In 2016, the U.S. trade deficit was $500B. In order to reduce its anticipated future trade deficit, the U.S. could implement which of the following trade policies: (Use the Mankiw framework discussed in class).
a. Import Quota.
b. Tariff.
c. Voluntary export restriction.
d. None of the above.
Using to the aggregate-demand and aggregate-supply model, a decrease in the money supply will have the following long-run effects on price level and real GDP:
a. A decrease in both price level and real GDP.
b. An increase in both price level and real GDP.
c. A decrease in price level, but no effect on real GDP.
d.

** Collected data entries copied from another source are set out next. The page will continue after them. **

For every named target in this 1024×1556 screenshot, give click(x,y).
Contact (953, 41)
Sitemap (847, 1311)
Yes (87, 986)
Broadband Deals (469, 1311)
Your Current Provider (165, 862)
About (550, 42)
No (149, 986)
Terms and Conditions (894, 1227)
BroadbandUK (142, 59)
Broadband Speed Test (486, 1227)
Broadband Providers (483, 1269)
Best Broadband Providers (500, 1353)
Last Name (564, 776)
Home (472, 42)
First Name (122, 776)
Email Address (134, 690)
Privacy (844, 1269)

No effect in both price level and real GDP.
Question 18.
If a $1,000 increase in consumer’s income leads to a $600 increase in consumption expenditures, then the marginal propensity to consume equals:
a. 0.4 and the multiplier equals 2.5.
b. 0.6 and the multiplier equals 2.5.
c. 0.4 and the multiplier equals 1.66.
d. 0.6 and the multiplier equals 1.66.
Question 19.
Suppose that the multiplier effect—a function of the marginal propensity to consume— results in a multiplier greater than 1. If there are no crowding-out or investment accelerator effects, which of the following actions would shift the aggregate-demand curve to the right by more than the initial amount?

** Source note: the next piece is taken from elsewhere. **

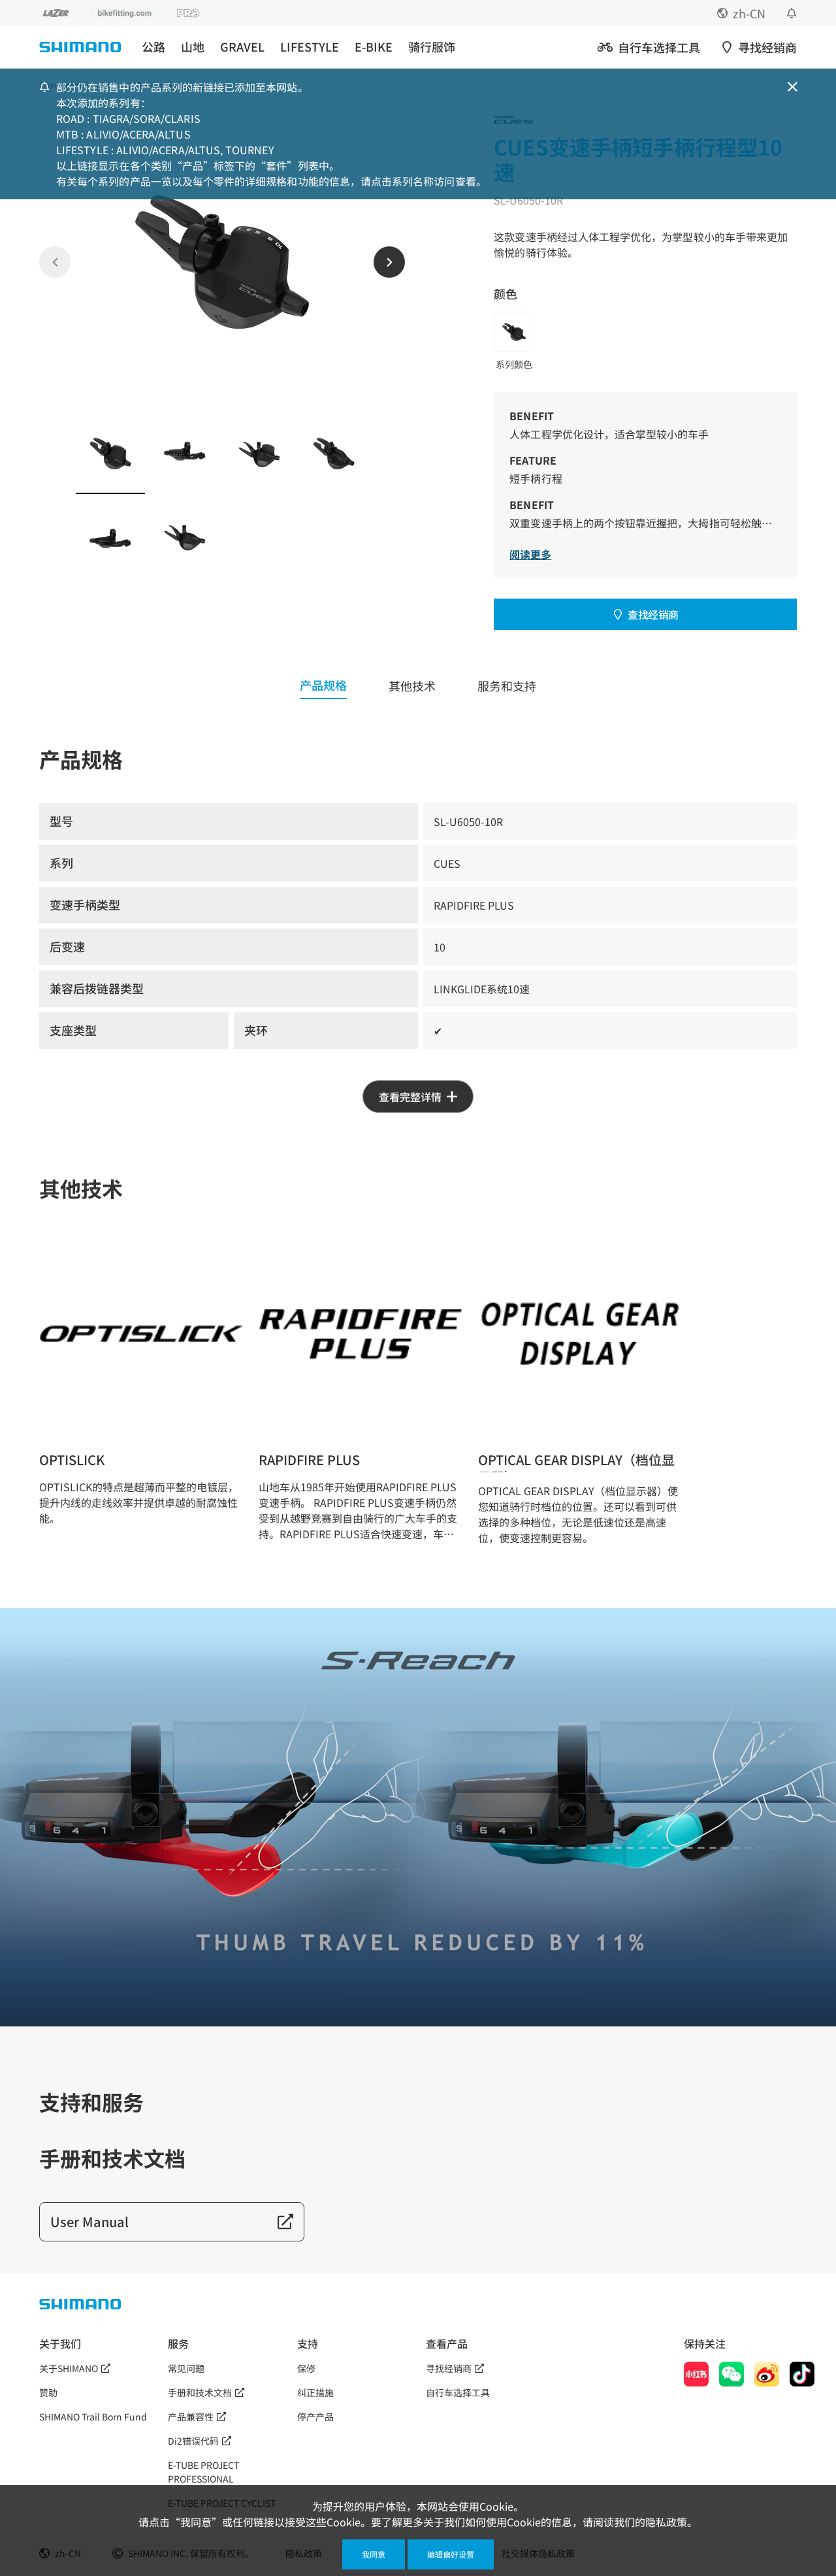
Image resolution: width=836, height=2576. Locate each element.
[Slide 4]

a. An increase in government expenditures.
b. An increase in net exports.
c. An increase in investment spending.
d. All of the above.
Question 20.
The short-run aggregate supply curve shows the total number of goods and services supplied in the economy for any price level. Which of the following is a reason why the short-run aggregate-supply curve slopes upward?
a. Exchange rate effect.
b. Wealth effect.
c. Misperception theory.
d. All of the above.
Question 22.
Which of the following events would cause the Phillips curve to shift right (outward)?
a. An increase in price-level expectations.
b. A decrease in price-level expectations.
c. A decrease in world oil prices due an increase in competition.
d. None of the above.
Answer 14:
Option B. To reduce trade deficit in future, then the government can impose tariff on imports which will reduce the amount of imports and thus increase net exports leading to reduction in trade deficit.
Answer 15:
Option C. In the long run, the economy will move back to its initial equilibrium level at its potential real GDP level but aggregate supply shifts rightwards leading to fall in the price level in the economy. Thus, price level decreases but there is no impact on real GDP.
Answer 18:
Option B. Marginal propensity to consume = CHange in consumption / change in income =600 / 1000 = 0.60
multiplier = 1 / 1 - MPC = 2.5
Answer 19:
Option D. All the factors mentioned above will shift the aggregate demand curve of the economy rightwards.